Divide the $4,300 cost by 49 new customers, and the day spa in this example would have paid $87.75 for each new “regular client” – which works out to be slightly more than traditional advertising. For practical purposes, let’s call it even.
Other considerations before embarking on the big deal!
On the minus side:
1. Sticking with our example, please consider how the disruption in service has affected your existing regular clients. Getting the additional 49 customers may have annoyed many of your loyal customers and you may have to get creative to find a way to make amends.
2. Has the deal damaged your brand? Are you inadvertently training clients to only buy on deal?
3. For day spas located in small cities and towns, these numbers will be much different. You’re likely to get a much smaller number of coupon sales.
On the plus side:
1. The onslaught of business has probably kept your employees busy during a slow time.

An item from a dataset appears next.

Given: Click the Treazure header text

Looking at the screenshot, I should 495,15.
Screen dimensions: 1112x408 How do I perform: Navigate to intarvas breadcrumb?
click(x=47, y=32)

That helps bolster morale!
2. The above calculations do not account for the lifetime value of the new customer, product sales, etc.
PLEASE NOTE: if you change any of the variables in this example,you’ll get very different results. Low incremental costs, high margins, and customers who spend a lot more than the ticket value will increase your bottom line. The point is: run the numbers before embarking on any daily deal site.
Let me know if you have tried Groupon and if you made money? Did Groupon bring in a loyal customer base? Would you use it again? If so, under what circumstances would you use Groupon again?